═══ PASSAGE GIVEN
Using TensorFlow backend.


For run TensorBoard, which display the graphs to evaluate de Neural Network Model:

- 1: create a folder named as *logs* inside of your main folder
- 2: run the next command in the terminal of your main folder:  *tensorboard --logdir=logs/*
- 3: write the http address in new aba on your browser
- 4: press enter in terminal: the TensorBoard window pop up in your browser

Note: Wait until the number of epochs is 20 as defined in : NUM_EPOCHS = 20 

In [2]:
NAME = "wordtext{}".format(int(time.time()))
tensorboard = TensorBoard(log_dir='logs/{}'.format(NAME))

In [3]:
""" 
we want consistent results between runs Since the initializations of 
the weight matrices are random, differences in initialization can lead
to differences in output, so this is a way to control that
"""
np.random.seed(42)  

We will classify sentences from the **UMICH SI650 sentiment classification competition on Kaggle**. The dataset has around 7000 sentences, and is **labeled 1 for positive and 0 for negative**. The format of the file is a sentiment label (0 or 1) followed by a tab, followed by a sentence.

**Download data from:** https://www.kaggle.com/c/si650winter11/data

In [4]:
INPUT_FILE = "data/umich-sentiment-train.txt"
VOCAB_SIZE = 5000
EMBED_SIZE = 100
NUM_FILTERS = 256
NUM_WORDS = 3
BATCH_SIZE = 64
NUM_EPOCHS = 20

In [5]:
counter = collections.Counter()
fin = codecs.open(INPUT_FILE, "r", encoding='utf-8')

In the next block, we first read our input sentences and construct our vocabulary out of the most
frequent words in the corpus. We then use this vocabulary to convert our input sentences into a list of
word indices.

In [7]:
maxlen = 0
for line in fin:
    _, sent = line.strip().split("\t")
    words = [x.lower() for x in nltk.word_tokenize(sent)]   # lower case of words
    if len(words) > maxlen:
        maxlen = len(words)                                 # We pad each of our sentences to predetermined 
                                                            # length maxlen (in this case the number of words in the
                                                            # longest sentence in the training set)
══════
■ **GOALS**:
1. In the sentiment classification notebook above, list every uppercase constant assigned right after "In [4]:", along with the value each one gets.
2. Continue the sentiment classification notebook above, picking up right after its final line.
═══ GIVEN MATERIAL
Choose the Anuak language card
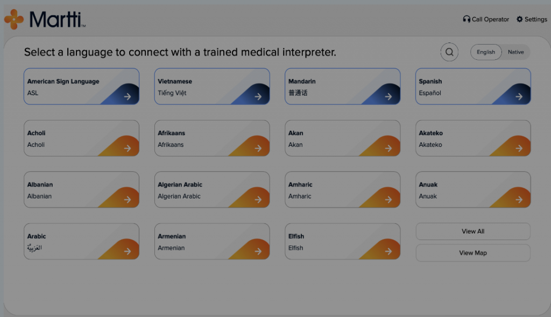 click(x=473, y=190)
══════
■ **ANSWER LIST**:
1.
INPUT_FILE = "data/umich-sentiment-train.txt"
VOCAB_SIZE = 5000
EMBED_SIZE = 100
NUM_FILTERS = 256
NUM_WORDS = 3
BATCH_SIZE = 64
NUM_EPOCHS = 20

2.
    for word in words:
        counter[word] += 1
fin.close()

word2index = collections.defaultdict(int)
for wid, word in enumerate(counter.most_common(VOCAB_SIZE)):
    word2index[word[0]] = wid + 1
# Adding one because UNK.
# It means representing words that are not seen in the vocubulary
vocab_sz = len(word2index) + 1
index2word = {v: k for k, v in word2index.items()}

In [8]:
xs, ys = [], []
fin = codecs.open(INPUT_FILE, "r", encoding='utf-8')
for line in fin:
    label, sent = line.strip().split("\t")
    ys.append(int(label))
    words = [x.lower() for x in nltk.word_tokenize(sent)]
    wids = [word2index[word] for word in words]
    xs.append(wids)
fin.close()
X = pad_sequences(xs, maxlen=maxlen)
Y = np_utils.to_categorical(ys)

We split up our data into a 70/30 training and test set. The data is now in a form ready to be
fed into the network

In [9]:
Xtrain, Xtest, Ytrain, Ytest = train_test_split(X, Y, test_size=0.3, random_state=42)

We define the network that we described earlier in this notebook

In [10]:
model = Sequential()

model.add(Embedding(vocab_sz, EMBED_SIZE, input_length=maxlen))
model.add(SpatialDropout1D(0.2))

model.add(Conv1D(filters=NUM_FILTERS,
                 kernel_size=NUM_WORDS,
                 activation="relu"))

model.add(GlobalMaxPooling1D())

model.add(Dense(2, activation="softmax"))

Instructions for updating:
Colocations handled automatically by placer.
Instructions for updating:
Please use `rate` instead of `keep_prob`. Rate should be set to `rate = 1 - keep_prob`.


As you can see, the network gives us 99.98% accuracy on the test set.

In [12]:
model.compile(loss="categorical_crossentropy", 
              optimizer="adam",
              metrics=["accuracy"])

history = model.fit(Xtrain, Ytrain, batch_size=BATCH_SIZE,
                    epochs=NUM_EPOCHS,
                    callbacks=[tensorboard],
                    validation_data=(Xtest, Ytest))

# evaluate model
score = model.evaluate(Xtest, Ytest, verbose=1)
print("Test score: {:.3f}, accuracy: {:.3f}".format(score[0], score[1]))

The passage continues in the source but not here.